Sunday, September 02, 2007

Incentive Cause Bias: Munger Writ Large

I have been “riffing” lately on the ideas of Charlie Munger (please check the Charlie Munger category on the blog) and a recent speech by Ben Bernanke, chairman of the Federal Reserve, caused me to sit up and take notice. One of Munger’s categories of “human misjudgement” is the “incentive-cause bias” or, the tendency of, as Munger explains, salt salesman to tell you how much salt you need, or hammer-owners to see every problem in nail-like terms. Here is Bernanke, describing one of the key causes of the mortgage meltdown (italics mine):

The traditional model of mortgage markets, based on portfolio lending, solved
these problems in a straightforward way: Because banks and thrifts kept the
loans they made on their own books, they had strong incentives to underwrite
carefully and to invest in gathering information about borrowers and
communities. In contrast, when most loans are securitized and originators have
little financial or reputational capital at risk, the danger exists that
the originators of loans will be less diligent. In securitization markets,
therefore, monitoring the originators and ensuring that they have incentives to
make good loans is critical. I have argued elsewhere that, in some cases, the
failure of investors to provide adequate oversight of originators and to ensure
that originators' incentives were properly aligned was a major cause of the
problems that we see today in the subprime mortgage market
(Bernanke, 2007).
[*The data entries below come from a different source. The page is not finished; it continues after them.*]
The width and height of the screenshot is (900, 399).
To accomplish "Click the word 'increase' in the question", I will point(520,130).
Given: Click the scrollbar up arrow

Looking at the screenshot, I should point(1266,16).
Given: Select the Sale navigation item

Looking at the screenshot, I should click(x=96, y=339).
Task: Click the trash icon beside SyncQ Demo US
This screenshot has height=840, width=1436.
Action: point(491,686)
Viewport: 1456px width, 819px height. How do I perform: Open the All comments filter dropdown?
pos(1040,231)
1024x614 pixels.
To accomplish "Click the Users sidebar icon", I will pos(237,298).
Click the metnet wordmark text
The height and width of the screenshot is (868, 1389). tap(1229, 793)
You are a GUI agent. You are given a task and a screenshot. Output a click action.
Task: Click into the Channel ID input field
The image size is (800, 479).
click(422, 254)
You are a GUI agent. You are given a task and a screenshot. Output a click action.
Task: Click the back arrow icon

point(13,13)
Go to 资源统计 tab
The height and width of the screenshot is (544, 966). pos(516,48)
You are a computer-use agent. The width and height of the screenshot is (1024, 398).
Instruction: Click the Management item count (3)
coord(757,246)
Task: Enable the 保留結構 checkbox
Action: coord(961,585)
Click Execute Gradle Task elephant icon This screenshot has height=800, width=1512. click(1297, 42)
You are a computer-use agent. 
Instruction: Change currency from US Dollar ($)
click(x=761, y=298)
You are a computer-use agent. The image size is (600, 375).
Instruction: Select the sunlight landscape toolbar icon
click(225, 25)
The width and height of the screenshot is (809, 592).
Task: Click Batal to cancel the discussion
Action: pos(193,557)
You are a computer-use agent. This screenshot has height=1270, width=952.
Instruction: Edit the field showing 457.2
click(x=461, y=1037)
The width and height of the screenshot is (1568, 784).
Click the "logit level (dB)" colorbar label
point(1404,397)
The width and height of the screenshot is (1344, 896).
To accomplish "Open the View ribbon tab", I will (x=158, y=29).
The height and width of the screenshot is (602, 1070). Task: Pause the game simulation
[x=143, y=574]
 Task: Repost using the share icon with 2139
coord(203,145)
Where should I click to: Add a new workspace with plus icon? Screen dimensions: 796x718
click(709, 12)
In recent months we have seen a reassessment of the problems of maintaining
adequate monitoring and incentives in the lending process, with investors
insisting on tighter underwriting standards and some large lenders pulling back
from the use of brokers and other agents.


In other words, there was no incentive for the underwiters to scrutinize the credit risks of the borrowers, and plenty of incentive to turn those mortgages around and get them out the door.

The incentive-cause bias is alive and well and has come close to toppling the banking system. Score another one for Charlie Munger.